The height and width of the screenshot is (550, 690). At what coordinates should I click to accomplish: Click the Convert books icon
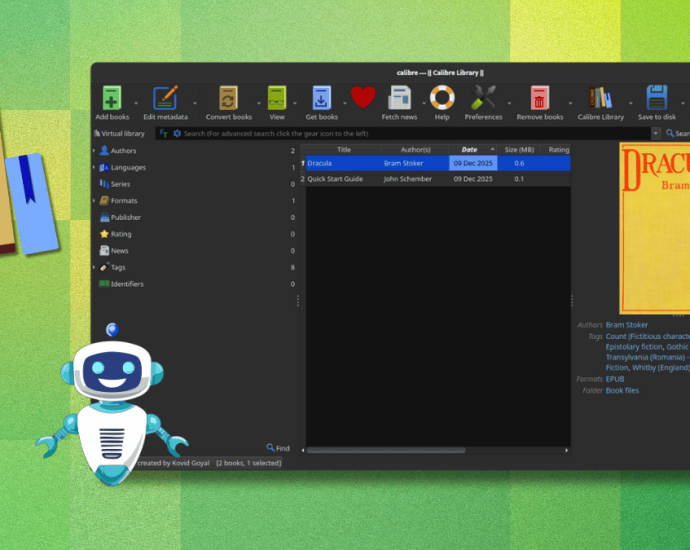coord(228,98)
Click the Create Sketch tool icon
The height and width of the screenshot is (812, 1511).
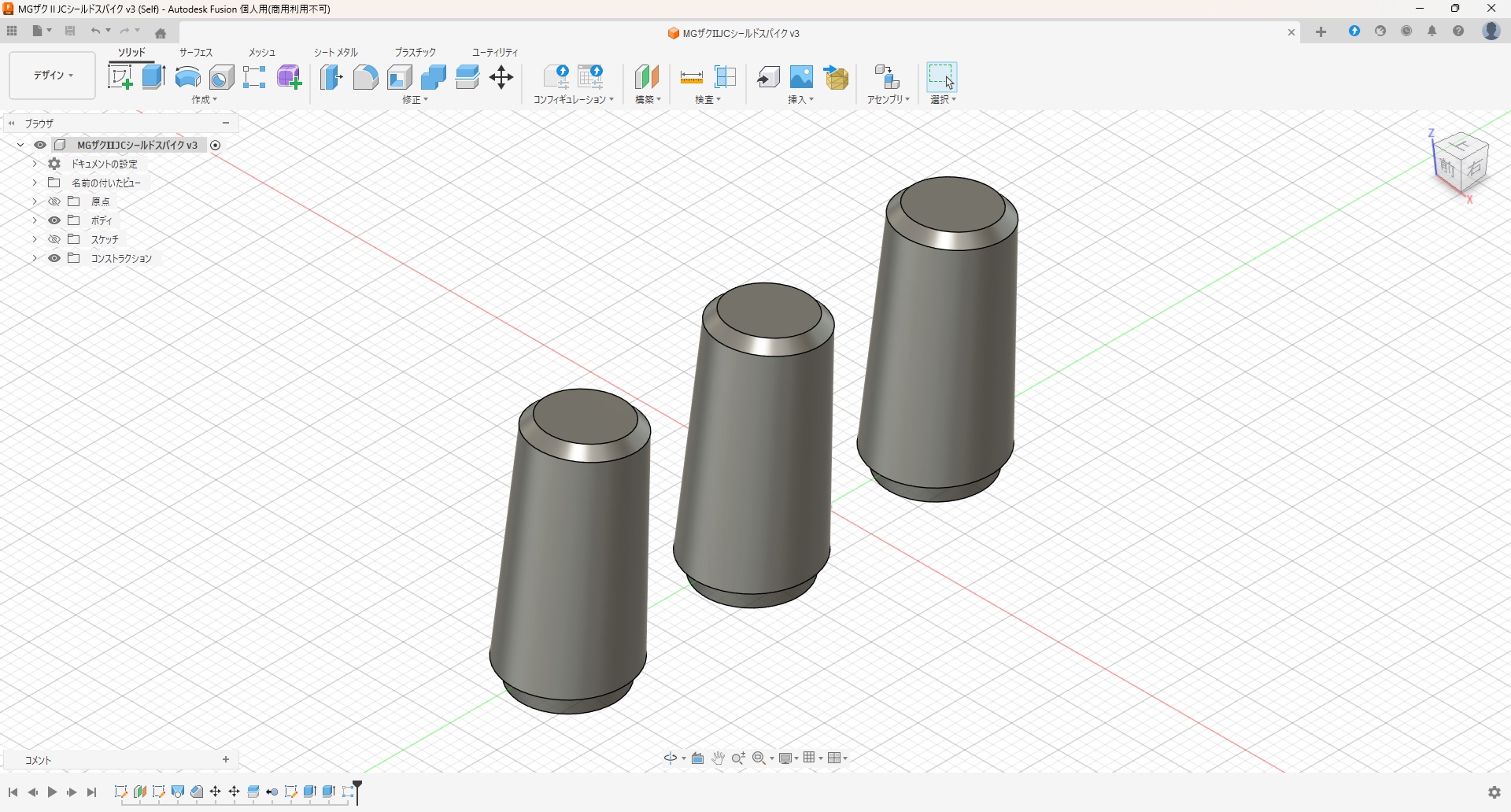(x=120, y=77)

==

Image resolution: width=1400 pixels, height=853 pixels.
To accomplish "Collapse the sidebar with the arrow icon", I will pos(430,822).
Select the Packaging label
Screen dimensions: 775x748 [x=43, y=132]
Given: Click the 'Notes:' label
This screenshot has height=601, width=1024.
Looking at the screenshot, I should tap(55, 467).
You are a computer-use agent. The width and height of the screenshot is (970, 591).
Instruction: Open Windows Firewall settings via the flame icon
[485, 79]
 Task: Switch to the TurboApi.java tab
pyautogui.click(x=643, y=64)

• WHAT IS BEING ASKED
Copy out, word for word, the stretch of records from the line containing "Image resolution: width=1400" through the line containing "pyautogui.click(x=643, y=64)".

• OUTPUT OF THE TASK
Image resolution: width=1400 pixels, height=853 pixels.
To accomplish "Collapse the sidebar with the arrow icon", I will pos(430,822).
Select the Packaging label
Screen dimensions: 775x748 [x=43, y=132]
Given: Click the 'Notes:' label
This screenshot has height=601, width=1024.
Looking at the screenshot, I should tap(55, 467).
You are a computer-use agent. The width and height of the screenshot is (970, 591).
Instruction: Open Windows Firewall settings via the flame icon
[485, 79]
 Task: Switch to the TurboApi.java tab
pyautogui.click(x=643, y=64)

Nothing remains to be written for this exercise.